[
https://issues.apache.org/jira/browse/LUCENE-5579?page=com.atlassian.jira.plugin.system.issuetabpanels:all-tabpanel
]
David Smiley updated LUCENE-5579:
---------------------------------
Attachment: LUCENE-5579_CompositeSpatialStrategy.patch
I moved the leaf cell differentiation to its own issue where it belongs --
LUCENE-6362.
The attached patch addresses the two-phase index + verify requirement in one
new "CompositeStrategy" so that we can get speed + accuracy and with
convenience made possible by Lucene 5.1's low-level TwoPhaseIterator. I'm not
married to the name; I'm not sure what to call it. This patch contains two
Query implementations -- one specifically for optimizing the Intersects
predicate which uniquely retains a DocIdSet of "exact" (aka pre-confirmed) hits
separate from the approximate set overall. The other one is more generic but
must verify every hit by looking up the geometry and applying the predicate.
There are a lot of TODO comments and I haven't tested it thoroughly to my
liking yet. So it's not done, but it does seem to work.

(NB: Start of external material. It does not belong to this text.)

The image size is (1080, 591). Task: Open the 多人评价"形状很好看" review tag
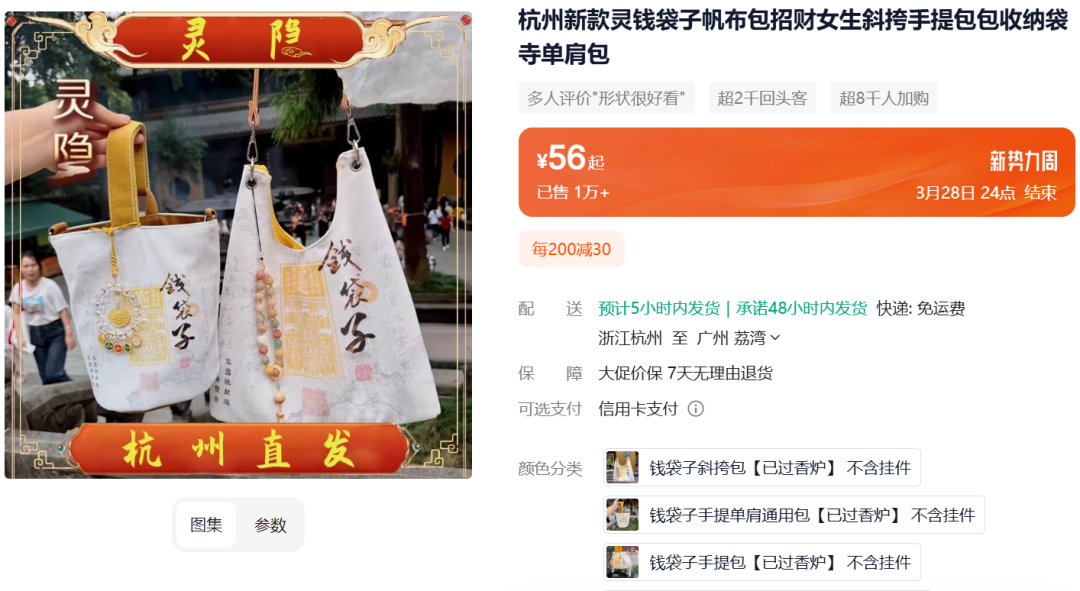606,98
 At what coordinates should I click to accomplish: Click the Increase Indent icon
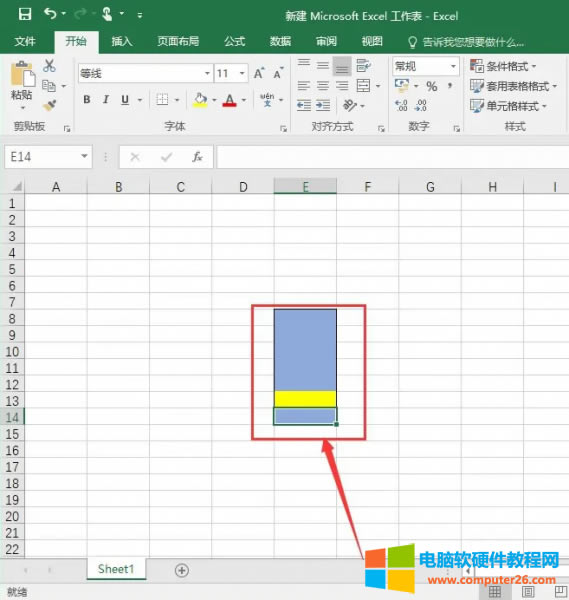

I did some benchmarking but had to stop as I can't spend more time on this
right now. I'm puzzled why I don't see any performance improvements using the
optimized Intersects predicate. I debugged it and observed that the benchmark
setup I have doesn't seem to be yielding any exact/confirmed hits, oddly
enough. Yet the testing I have does show this happens. So maybe it's a
benchmark config bug, or who knows.
The patch includes a refactoring to make
org.apache.lucene.search.ConstantScoreWeight public instead of package level.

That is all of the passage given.